India is a land of diversely divine worlds. Sikh priests sing all night from their golden sanctuary in Amritsar. Tibetan nuns spin a Buddhist prayer wheel next to the Dalai Lama’s house in Dharamsala.
A cross-country trip will lead you to temples, synagogues and mosques, and offers you a deep insight into India’s religious rituals…
Located on the border with Pakistan, Amritsar is the spiritual and cultural centre of the Sikh religion. The city was founded by the fourth of the Ten Gurus of Sikhism, Guru Ram Das, in the 16th century.
The city is home to one of India’s most precious and beautiful buildings – the Golden Temple. This is a holy shrine for Sikhs, which owes its name to the golden copper plates that entirely cover it.
Fun fact! Amritsar was named after the pond inside the temple complex: amrit, meaning nectar while sar is pond in Hindi.
Dharamsala stands at a height of about 2,000 metres above sea level, surrounded by the dazzling white peaks of the Himalayas. Picturesque corners offer magnificent views of the snow-covered mountains. Mysterious pine forests and verdant tea plantations sheath the rolling landscape.
Dharamsala has a most revered Buddhist resident, as it is the holy seat of the exiled Tibetan spiritual leader, His Holiness the 14th Dalai Lama. It’s no wonder the town bears rich Tibetan-Buddhist culture, architecture and a sacred soul.
Lucknow may be less popular with tourists but it’s still one of the most interesting destinations in North India. Late in the 18th century, the city experienced a cultural and musical renaissance. The manufacture of magnificent textiles and the culinary arts began to flourish.
Today, Lucknow is famous for its Mughal cuisine. But you can also follow in the footsteps of the rich Muslim Nawabs of Awadh with its numerous palaces, boulevards and gardens.
This ancient and holy city of Bihar is known for its associations with many fascinating historical figures, including King Asoka, Huen Tsang, Edwin Arnold, and Anagarika Dharmapala.
Legend has it Bodhgaya is also where the Lord Buddha attained enlightenment.
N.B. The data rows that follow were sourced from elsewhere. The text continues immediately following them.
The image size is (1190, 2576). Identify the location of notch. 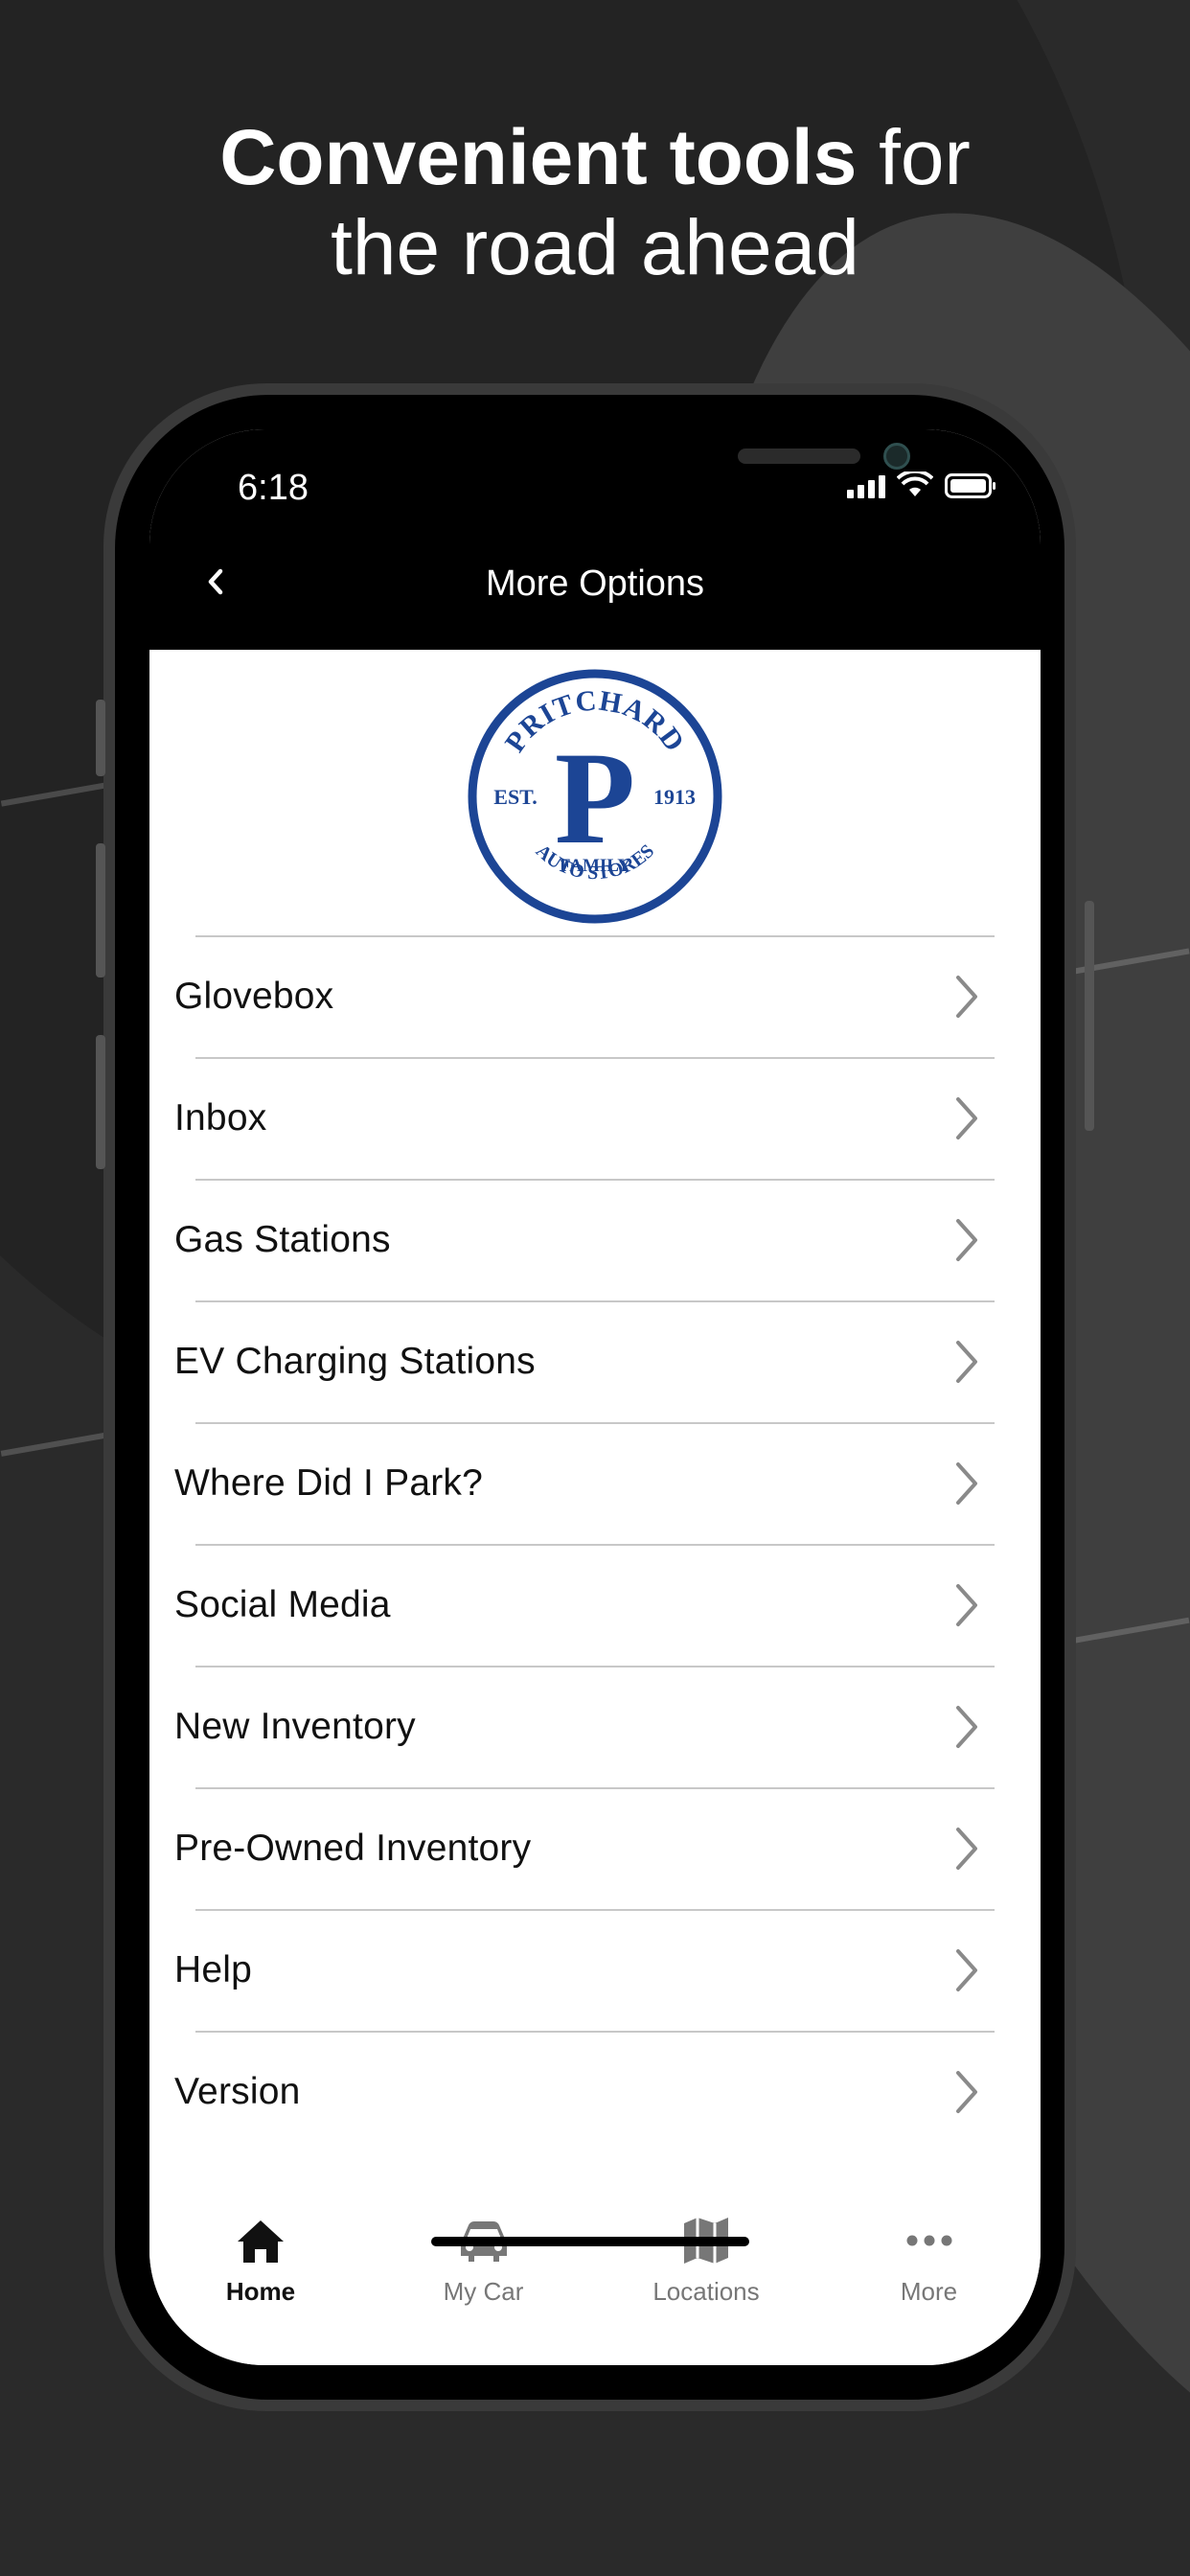
(633, 466).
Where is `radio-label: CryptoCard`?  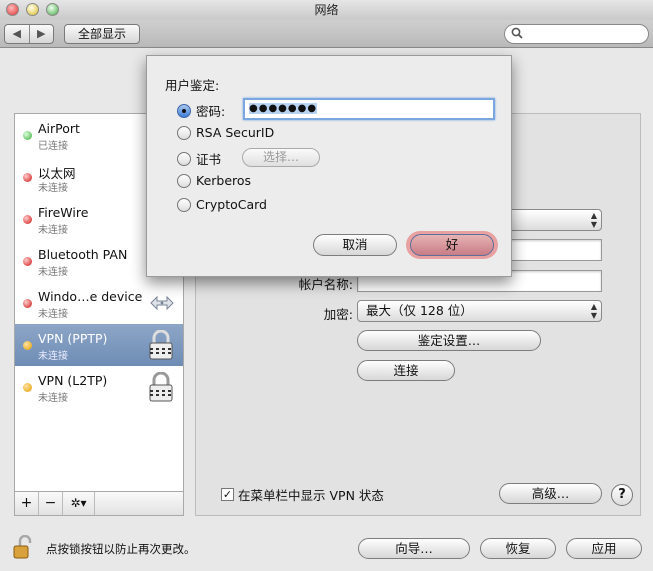
radio-label: CryptoCard is located at coordinates (232, 204).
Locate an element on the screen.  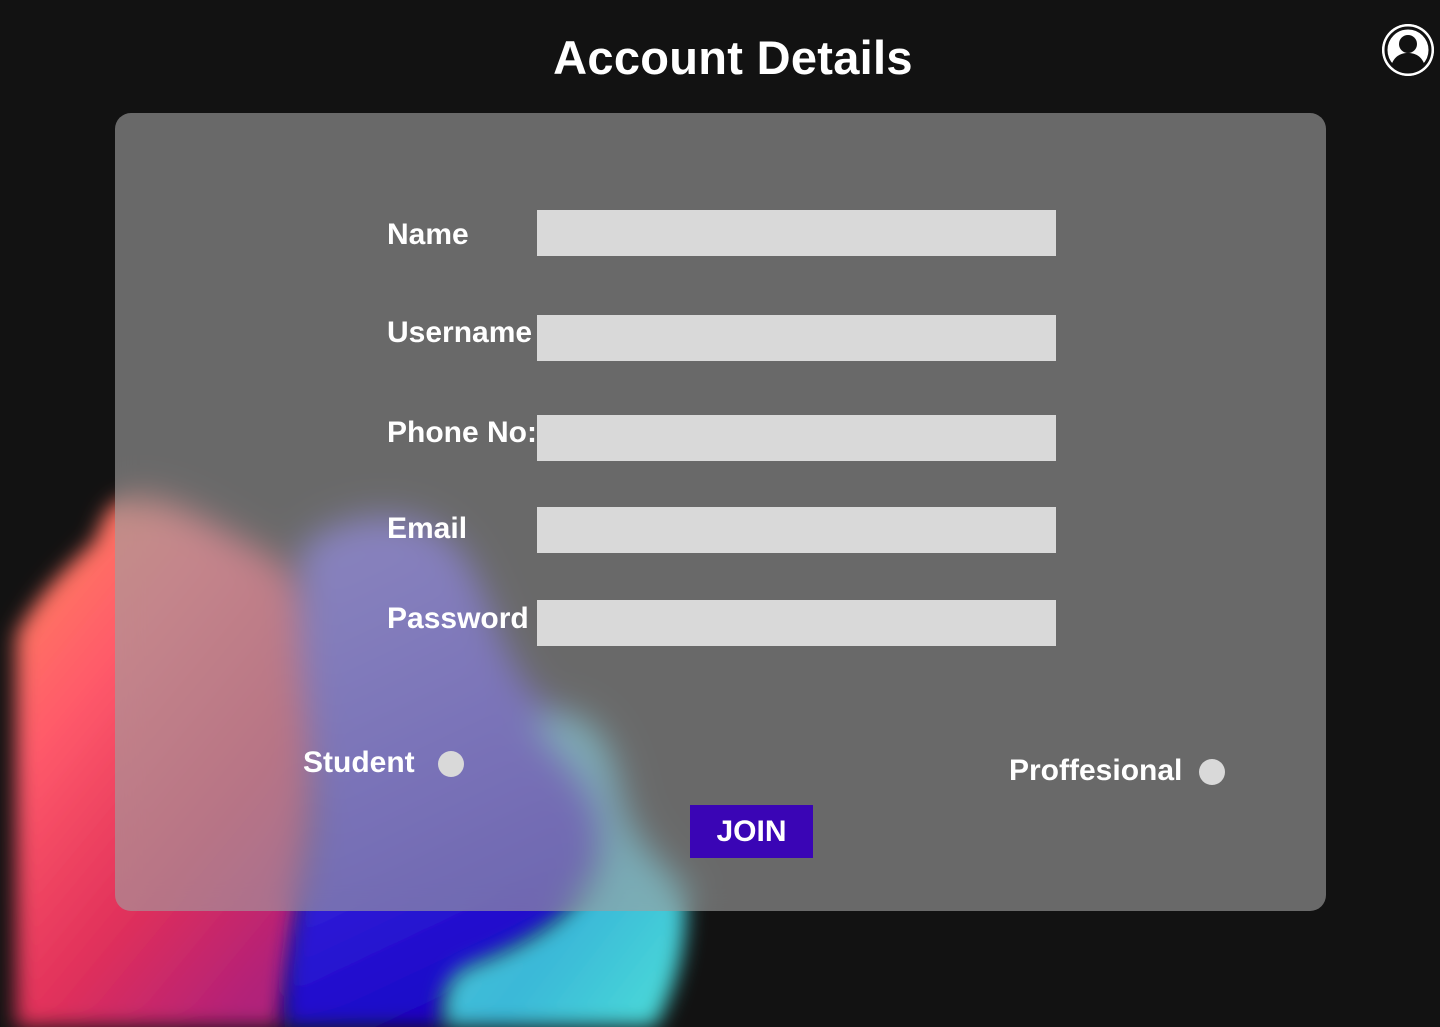
user-silhouette-icon is located at coordinates (1408, 50).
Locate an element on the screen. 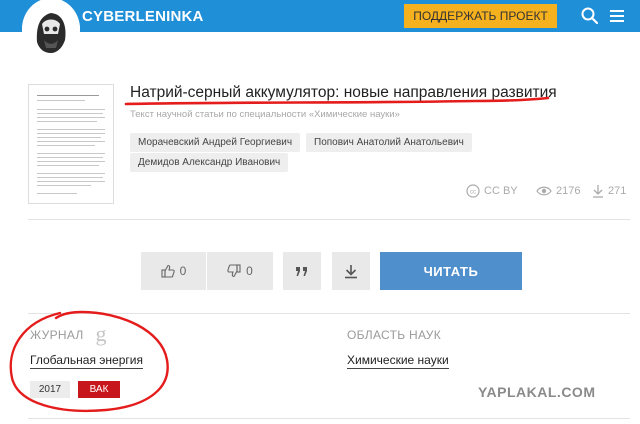 Image resolution: width=640 pixels, height=424 pixels. menu-icon is located at coordinates (617, 16).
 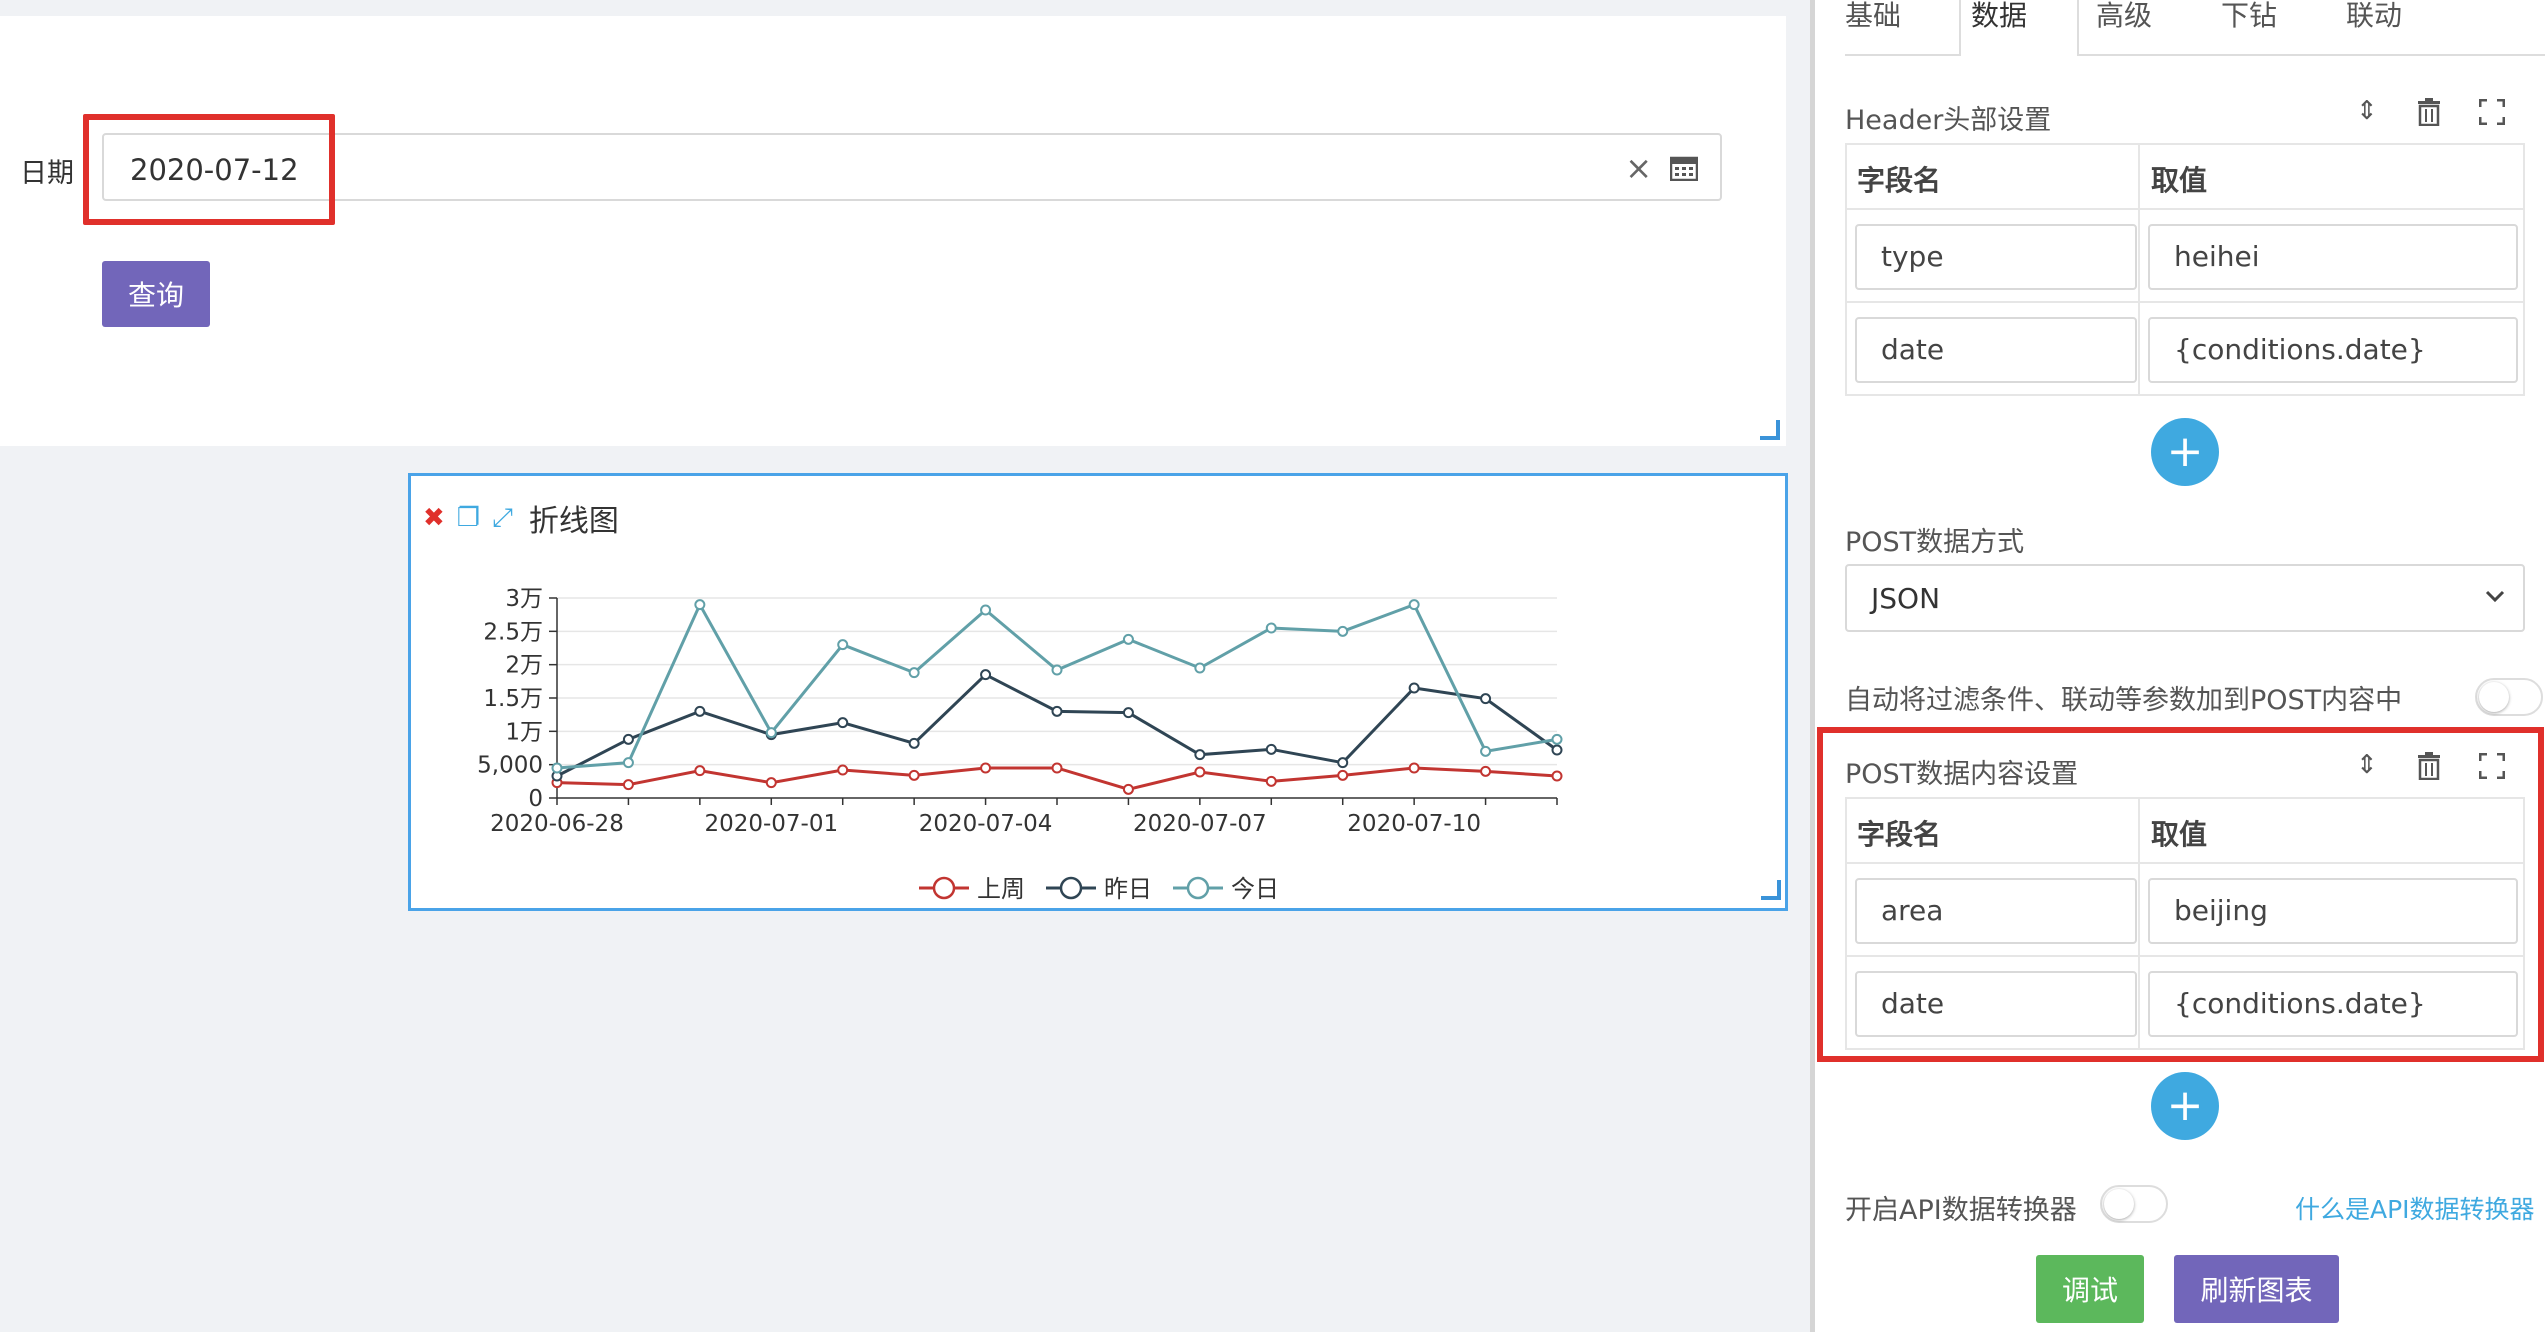 What do you see at coordinates (2495, 596) in the screenshot?
I see `chevron-down-icon` at bounding box center [2495, 596].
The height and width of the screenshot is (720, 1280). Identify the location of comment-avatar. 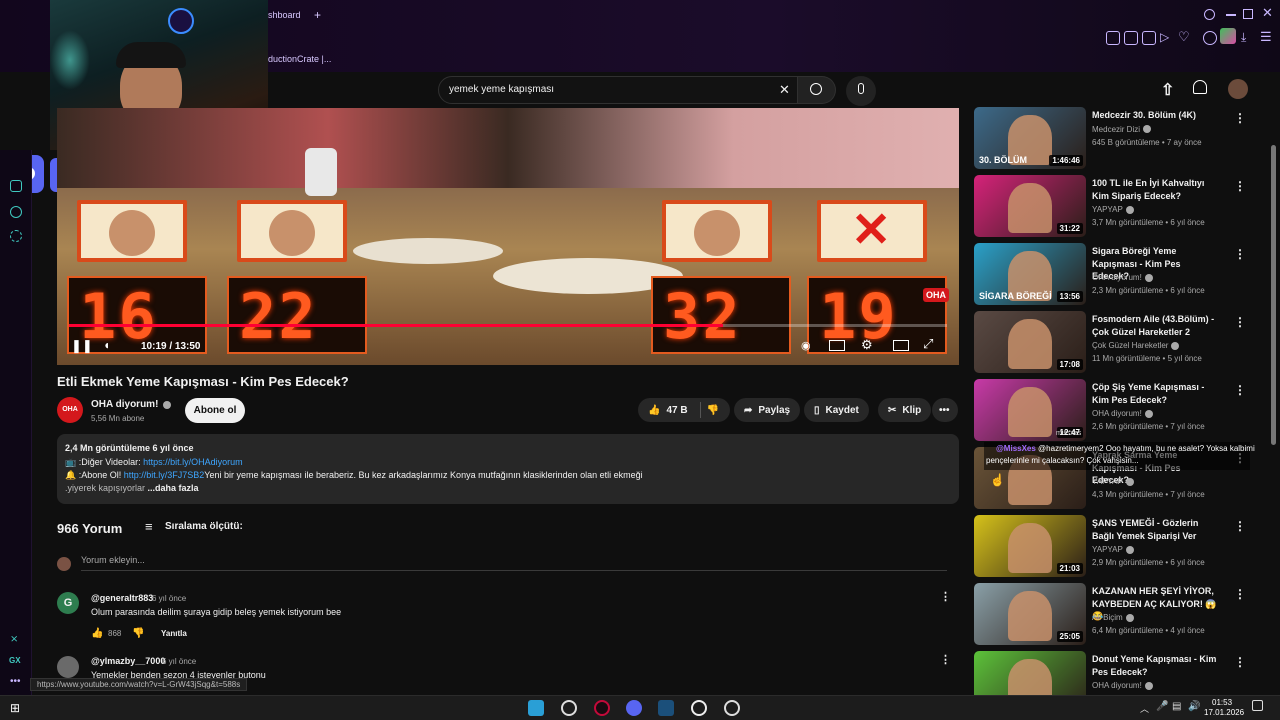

You can visit the spot at the shrine of the Mahabodhi Temple. Niches have been carved out of stone throughout the temple to install small figurines of Buddha.
Varanasi, set on the banks of the River Ganges, is the oldest continuously inhabited settlement of the subcontinent. It is also one of the holiest sites for Hindus, which makes it a most popular pilgrimage destination.
Every year many Hindus come to Varanasi to die as they believe that being cremated at the city’s Mani Karnika Ghat will immediately liberate them from the cycle of birth and death.
Religious rituals are observed mainly at the ghats (steps leading to the river), where ritual purifications and ceremonies are performed.
India’s capital boasts a huge and varied number of attractions. Today, the city operates in two sections. In New Delhi, you can expect imposing government buildings, wide boulevards, verdant avenues and colonial-style summer houses.
Old Delhi reflects the incredible history of multicultural India, where you will find lively bazaars, narrow lanes, temples, mosques and historical monuments.